Junior Bobby Campbell crushed a 0-1 pitch over the left field wall, for his fourth home run of the season, his first at home on the final homestand of the year. The 7-6 win over Richmond improved the team’s record to 10-9 and put them back in postseason contention at the start of the final three-game set at The Tuck.
When Campbell rounded third, he tossed his helmet in the air. When he crossed the plate, he was mobbed by his teammates.
“It’s just all smiles,” Campbell said.
Early on, it seemed that the team’s spirits were low: At bats were ending quickly and unfruitfully, and at the start of their half of the fifth inning, the Colonials were down 6-1.
Notable innings pulled them to the walk-off in the 10th, though.
Senior Luke Olson entered mid at-bat in the sixth inning, facing Richmond’s cleanup hitter and co-captain down 2-0 in the count with the bases loaded. Olson came back to strike him out. He forced the next batter into a come-backer on a 1-2-3 double play.
“It started shifting momentum toward our dugout,” Olson said. “I think that might have ultimately gave us a win, which is awesome. Not sure if it was me, or it might have just been luck, but either way I’ll take it.”
Junior Cody Bryant drove in Kevin Mahala on a two-out base hit in the eighth. Earlier in the inning, Osis doubled to lead off the inning, but was thrown out trying to steal third with no outs, after over-sliding the bag.
Junior closer Eddie Muhl escaped a 10th inning jam with the bases loaded to keep the game knotted at six apiece.
In his final start at home, senior Bobby LeWarne did not have his best stuff. Following an outing at Fordham in which he gave up a lead-off home run to the first batter he faced, the grizzled veteran did so again to Richmond. The Spiders came in as the top home-run-hitting team in conference play.
LeWarne didn’t fare better in the second inning. He gave up three runs on a couple hard hit balls and some bad luck. The first run came on a squeeze play. LeWarne picked up the bunt and tossed it home, but the runner slid around the tag to score. A couple batters later, with the bases loaded, a hard hit grounder stayed fair inside the third base line to drive in two more. In the fifth inning he gave up two more runs.
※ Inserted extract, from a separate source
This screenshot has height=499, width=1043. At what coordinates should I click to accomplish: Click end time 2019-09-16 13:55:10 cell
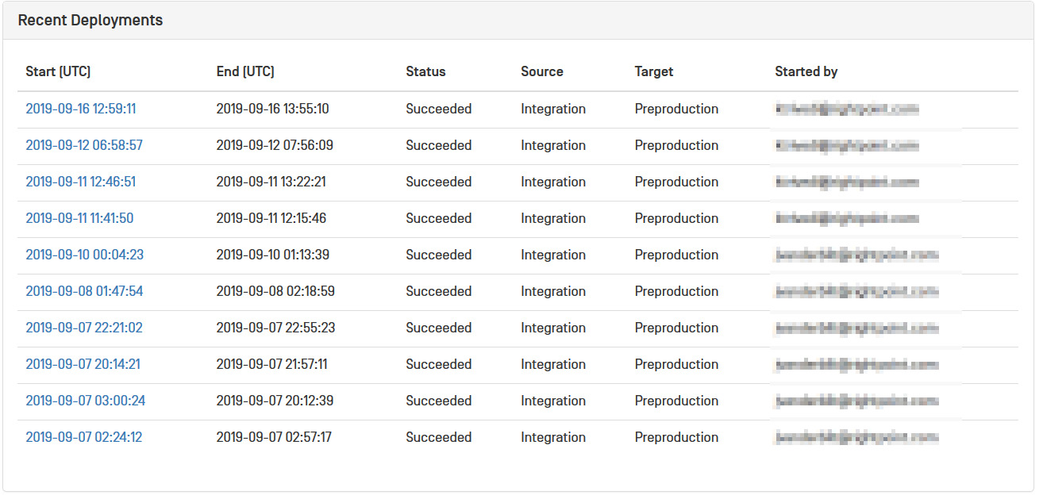coord(272,109)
LeWarne threw five innings, but he was credited with seven hits and six runs, all earned.
It was all forgotten by the time the team huddled around the plate to jump on Campbell. Nearly three and a half hours later, the Colonials sat in a better spot.
“It’s jubilation. It’s joy for the entire squad. It’s joy for every guy that was fighting through that game – and all of the other game that we lose late. You finally get one. It comes at a very great time,” Ritchie said.
They continue play Saturday at 11:30 a.m. and finish up the series against Richmond Sunday at 3 p.m.